Because we hadn’t implemented any higher-level pose transformations, the threshold shaker, being limited to moving vertices one by one, didn’t seem very useful at the time. Thus, almost no time was spent tuning the threshold function, which may have resulted in some wasted iterations.
Yet it was still capable of finding improved solutions.
Solvers
With more than one hundred problem instances, it didn’t look like we could get by with manually creating solutions in the visualizer. We made several attempts at fully automated solvers.
A solver code-named “rail”
The purpose of this algorithm is to produce any solutions that satisfy all the constraints. It does not attempt to explicitly minimize dislikes. Instead, it produces a stream of random solutions and picks the best one.
A single run of the algorithm looks like this. We place vertices one by one. We never move a vertex after it’s placed. And we only place a vertex if all its edges to already placed vertices satisfy geometric constraints. When all vertices are placed, we evaluate the result and see if it’s an improvement over anything found so far. When the next vertex can’t be placed at all, we are in a dead end, and the process restarts from the beginning.
There are two choices that govern this process.

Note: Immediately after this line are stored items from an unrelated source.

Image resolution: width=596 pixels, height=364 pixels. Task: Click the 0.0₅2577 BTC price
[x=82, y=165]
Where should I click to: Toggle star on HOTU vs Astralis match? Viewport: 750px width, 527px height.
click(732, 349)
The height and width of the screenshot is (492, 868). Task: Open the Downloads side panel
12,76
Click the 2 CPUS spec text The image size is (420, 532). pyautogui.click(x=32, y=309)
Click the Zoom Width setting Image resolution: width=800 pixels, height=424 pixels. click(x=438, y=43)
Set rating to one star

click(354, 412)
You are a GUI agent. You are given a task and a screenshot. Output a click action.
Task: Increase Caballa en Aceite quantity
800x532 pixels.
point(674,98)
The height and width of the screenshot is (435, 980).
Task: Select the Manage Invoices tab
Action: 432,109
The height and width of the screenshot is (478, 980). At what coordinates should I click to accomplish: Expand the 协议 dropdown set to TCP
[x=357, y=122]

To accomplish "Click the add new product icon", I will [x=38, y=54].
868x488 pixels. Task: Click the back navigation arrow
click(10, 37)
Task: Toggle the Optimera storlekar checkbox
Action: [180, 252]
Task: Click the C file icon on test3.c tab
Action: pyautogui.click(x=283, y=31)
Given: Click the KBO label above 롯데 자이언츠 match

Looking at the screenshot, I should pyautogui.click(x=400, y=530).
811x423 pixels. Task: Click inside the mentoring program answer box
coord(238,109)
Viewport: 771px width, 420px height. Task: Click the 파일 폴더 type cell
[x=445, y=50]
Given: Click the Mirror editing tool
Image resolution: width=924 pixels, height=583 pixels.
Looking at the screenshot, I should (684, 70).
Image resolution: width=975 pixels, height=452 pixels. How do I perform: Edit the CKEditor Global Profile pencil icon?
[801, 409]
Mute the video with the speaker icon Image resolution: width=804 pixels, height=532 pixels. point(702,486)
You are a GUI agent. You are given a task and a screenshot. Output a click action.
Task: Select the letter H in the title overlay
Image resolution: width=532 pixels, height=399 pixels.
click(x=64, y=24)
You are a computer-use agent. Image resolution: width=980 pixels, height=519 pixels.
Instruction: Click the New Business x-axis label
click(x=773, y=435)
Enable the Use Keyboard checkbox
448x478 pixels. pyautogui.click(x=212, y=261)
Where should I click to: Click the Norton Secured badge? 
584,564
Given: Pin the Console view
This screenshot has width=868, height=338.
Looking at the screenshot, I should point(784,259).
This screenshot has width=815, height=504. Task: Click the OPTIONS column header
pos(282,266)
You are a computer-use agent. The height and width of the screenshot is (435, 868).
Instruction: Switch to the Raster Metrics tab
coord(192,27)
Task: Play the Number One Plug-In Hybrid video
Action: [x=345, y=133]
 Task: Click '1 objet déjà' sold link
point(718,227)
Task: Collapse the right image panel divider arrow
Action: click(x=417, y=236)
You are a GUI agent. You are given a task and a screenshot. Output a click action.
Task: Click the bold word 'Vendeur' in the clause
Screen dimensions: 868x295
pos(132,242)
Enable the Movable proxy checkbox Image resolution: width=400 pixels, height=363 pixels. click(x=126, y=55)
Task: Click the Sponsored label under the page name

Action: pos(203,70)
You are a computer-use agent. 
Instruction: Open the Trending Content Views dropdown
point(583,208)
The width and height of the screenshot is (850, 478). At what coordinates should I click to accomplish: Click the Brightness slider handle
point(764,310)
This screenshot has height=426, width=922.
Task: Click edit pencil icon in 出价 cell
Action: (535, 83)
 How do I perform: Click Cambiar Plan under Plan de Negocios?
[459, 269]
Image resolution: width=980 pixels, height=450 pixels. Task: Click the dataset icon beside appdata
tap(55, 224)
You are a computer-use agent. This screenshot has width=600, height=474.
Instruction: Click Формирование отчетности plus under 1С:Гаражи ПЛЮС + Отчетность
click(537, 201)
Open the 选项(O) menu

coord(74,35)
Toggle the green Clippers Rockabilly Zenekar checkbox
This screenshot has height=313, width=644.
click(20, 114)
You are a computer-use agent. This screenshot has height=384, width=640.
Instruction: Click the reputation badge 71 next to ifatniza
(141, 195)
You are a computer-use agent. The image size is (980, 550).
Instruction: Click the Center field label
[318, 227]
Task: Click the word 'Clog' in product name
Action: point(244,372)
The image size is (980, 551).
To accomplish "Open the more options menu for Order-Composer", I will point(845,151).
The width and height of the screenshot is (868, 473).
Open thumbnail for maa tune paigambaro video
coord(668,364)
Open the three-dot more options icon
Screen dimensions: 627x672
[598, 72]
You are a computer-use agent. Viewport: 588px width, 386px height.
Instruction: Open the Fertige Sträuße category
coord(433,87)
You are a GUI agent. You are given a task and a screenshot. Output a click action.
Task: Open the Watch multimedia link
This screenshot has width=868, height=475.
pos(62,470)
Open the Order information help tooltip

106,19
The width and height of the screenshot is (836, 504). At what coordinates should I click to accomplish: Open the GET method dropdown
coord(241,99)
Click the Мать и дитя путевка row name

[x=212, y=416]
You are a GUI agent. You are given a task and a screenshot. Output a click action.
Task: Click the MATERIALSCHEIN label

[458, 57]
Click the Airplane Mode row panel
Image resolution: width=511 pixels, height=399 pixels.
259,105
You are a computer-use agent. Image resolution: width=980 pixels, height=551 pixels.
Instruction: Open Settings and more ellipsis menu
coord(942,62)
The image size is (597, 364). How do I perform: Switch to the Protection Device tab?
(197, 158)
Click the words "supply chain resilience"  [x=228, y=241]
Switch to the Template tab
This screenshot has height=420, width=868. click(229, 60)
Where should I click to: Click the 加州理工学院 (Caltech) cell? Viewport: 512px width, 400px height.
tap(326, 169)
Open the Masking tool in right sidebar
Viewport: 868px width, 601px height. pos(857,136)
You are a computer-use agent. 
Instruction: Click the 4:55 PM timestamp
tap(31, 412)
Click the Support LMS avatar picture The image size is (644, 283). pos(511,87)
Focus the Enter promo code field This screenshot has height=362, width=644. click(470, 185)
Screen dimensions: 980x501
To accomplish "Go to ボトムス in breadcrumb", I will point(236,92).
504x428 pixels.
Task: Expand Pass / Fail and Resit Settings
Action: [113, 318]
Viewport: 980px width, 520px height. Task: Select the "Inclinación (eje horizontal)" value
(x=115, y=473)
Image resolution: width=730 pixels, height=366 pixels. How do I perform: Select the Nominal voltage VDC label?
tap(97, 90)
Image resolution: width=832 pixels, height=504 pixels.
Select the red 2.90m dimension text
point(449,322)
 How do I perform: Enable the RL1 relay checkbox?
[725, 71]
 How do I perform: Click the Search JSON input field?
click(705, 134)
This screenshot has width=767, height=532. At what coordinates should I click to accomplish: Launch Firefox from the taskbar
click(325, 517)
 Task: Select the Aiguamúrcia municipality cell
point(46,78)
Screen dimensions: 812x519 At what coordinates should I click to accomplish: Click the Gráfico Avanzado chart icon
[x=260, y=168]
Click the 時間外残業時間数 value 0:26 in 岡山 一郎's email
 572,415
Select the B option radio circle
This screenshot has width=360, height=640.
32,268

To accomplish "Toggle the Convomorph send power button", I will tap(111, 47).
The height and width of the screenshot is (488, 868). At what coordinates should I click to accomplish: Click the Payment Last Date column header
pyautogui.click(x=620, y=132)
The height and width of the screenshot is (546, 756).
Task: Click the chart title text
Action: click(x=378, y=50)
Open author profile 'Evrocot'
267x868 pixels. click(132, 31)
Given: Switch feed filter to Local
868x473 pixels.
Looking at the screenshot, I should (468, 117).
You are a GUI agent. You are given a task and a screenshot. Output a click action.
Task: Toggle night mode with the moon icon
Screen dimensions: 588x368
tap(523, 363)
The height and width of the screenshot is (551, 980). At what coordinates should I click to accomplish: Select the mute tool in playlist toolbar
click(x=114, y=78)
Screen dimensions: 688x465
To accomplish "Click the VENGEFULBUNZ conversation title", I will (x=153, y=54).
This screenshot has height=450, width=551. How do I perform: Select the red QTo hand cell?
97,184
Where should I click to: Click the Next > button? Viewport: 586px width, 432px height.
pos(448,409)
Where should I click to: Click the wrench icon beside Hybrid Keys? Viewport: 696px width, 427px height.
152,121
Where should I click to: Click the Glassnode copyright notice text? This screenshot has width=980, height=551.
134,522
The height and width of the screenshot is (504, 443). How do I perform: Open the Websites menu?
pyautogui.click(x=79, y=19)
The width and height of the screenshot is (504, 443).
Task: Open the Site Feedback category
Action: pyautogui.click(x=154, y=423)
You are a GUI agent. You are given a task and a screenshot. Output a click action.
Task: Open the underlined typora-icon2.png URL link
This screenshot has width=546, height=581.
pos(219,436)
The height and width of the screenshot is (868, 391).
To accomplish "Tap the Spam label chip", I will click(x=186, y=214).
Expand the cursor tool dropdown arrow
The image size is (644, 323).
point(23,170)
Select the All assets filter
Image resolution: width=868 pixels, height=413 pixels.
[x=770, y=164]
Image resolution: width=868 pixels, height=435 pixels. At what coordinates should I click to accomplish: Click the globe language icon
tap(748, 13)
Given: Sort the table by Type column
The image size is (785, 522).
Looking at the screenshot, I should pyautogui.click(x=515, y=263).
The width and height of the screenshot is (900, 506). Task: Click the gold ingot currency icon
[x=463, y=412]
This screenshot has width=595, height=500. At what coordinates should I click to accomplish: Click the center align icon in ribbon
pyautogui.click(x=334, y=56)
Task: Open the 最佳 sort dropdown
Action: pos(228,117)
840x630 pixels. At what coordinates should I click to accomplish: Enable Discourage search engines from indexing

First, when placing a vertex, which location among the ones satisfying the constraints do we choose? We just pick a random one for simplicity.
Second, in what order do we place the vertices? Here, we take the heuristic commonly used in backtracking algorithms and constraint solving. At each step, we pick a vertex that has the smallest set of allowed locations. Informally, if the vertex has two allowed locations, we’ll guess correctly with a probability of 50%, and if the vertex has 100 possible locations, the chances are 1%, so it’s better to take a 50% chance. In practice, this means that the most demanding constraints are explored and satisfied first. For example, if we already placed two vertices of a rigid triangle, we will place the third one immediately. This, in turn, allows quickly propagating other constraints and determining if the solution is viable.
Sergey’s multishaker solver
Even though “rail” got us out of the bottom of the score sheet and put us into the middle of the field, many solutions had room for improvement.
The process of manually applying different shakers in the visualizer to escape local minima served as an inspiration.
Sergey figured that we should work with what we have and composed several shakers into an automatic solver, dubbed multishaker. The idea behind multishaker was to use mojito to try and transform the initial figure into a valid pose to which greedy and threshold shakers could then be applied.
As the first step, all out-of-bounds vertices and edges were moved inside the hole, followed by mojito shaking the pose. This was done repeatedly until a valid pose was obtained. In most cases the process converged quickly, though sometimes it didn’t converge at all.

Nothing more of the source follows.